Dutch mathematician (1903–1996)

Bartel Leendert van der Waerden (/nl/; 2 February 1903 – 12 January 1996) was a Dutch mathematician and historian of mathematics.

==Biography==

===Education and early career===
Van der Waerden learned advanced mathematics at the University of Amsterdam and the University of Göttingen, from 1919 until 1926. He was much influenced by Emmy Noether at Göttingen, Germany. Amsterdam awarded him a Ph.D. for a thesis on algebraic geometry, supervised by Hendrick de Vries. Göttingen awarded him the habilitation in 1928. In that year, at the age of 25, he accepted a professorship at the University of Groningen.

At 27, Van der Waerden published his Moderne Algebra, an influential two-volume treatise on abstract algebra, still cited, and perhaps the first treatise to treat the subject as a comprehensive whole. This work systematized an ample body of research by Emmy Noether, David Hilbert, Richard Dedekind, and Emil Artin. In the following year, 1931, he was appointed professor at the University of Leipzig.

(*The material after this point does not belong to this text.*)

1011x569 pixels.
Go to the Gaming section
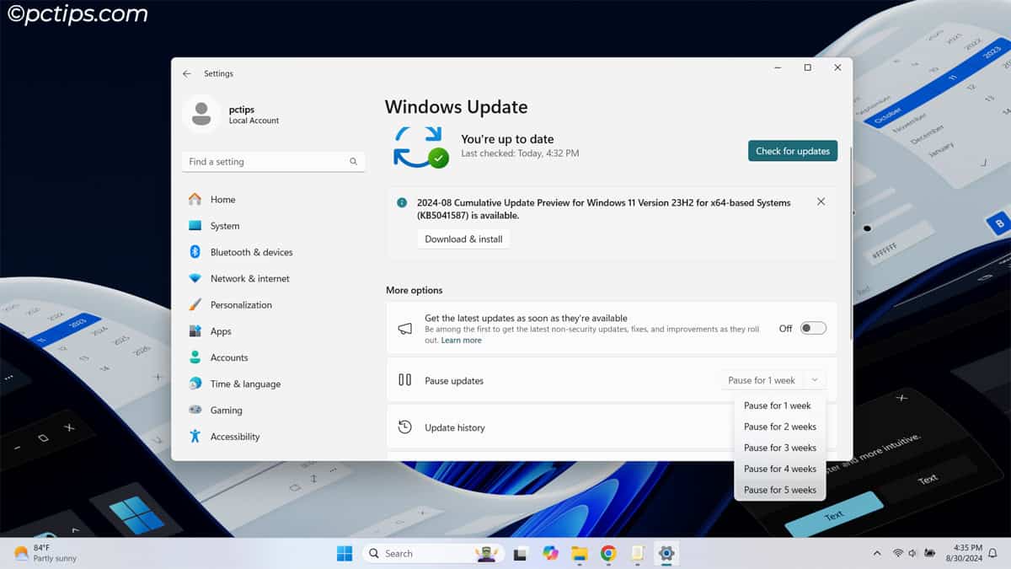224,410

In July 1929, he married Camilla Juliana Anna Rellich, the sister of mathematician Franz Rellich. They had three children.

===Nazi Germany===
After the Nazis seized power, and through World War II, Van der Waerden remained at Leipzig, and passed up opportunities to leave Nazi Germany for Princeton and Utrecht. However, he was critical of the Nazis and refused to give up his Dutch nationality, both of which led to difficulties for him.

===Postwar career===
Following the war, Van der Waerden was repatriated to the Netherlands rather than returning to Leipzig (then under Soviet control), but struggled to find a position in the Dutch academic system, in part because his time in Germany made his politics suspect and in part due to Brouwer's opposition to Hilbert's school of mathematics. After a year visiting Johns Hopkins University and two years as a part-time professor, in 1950, Van der Waerden filled the chair in mathematics at the University of Amsterdam. In 1951, he moved to the University of Zurich, where he spent the rest of his career, supervising more than 40 Ph.D. students.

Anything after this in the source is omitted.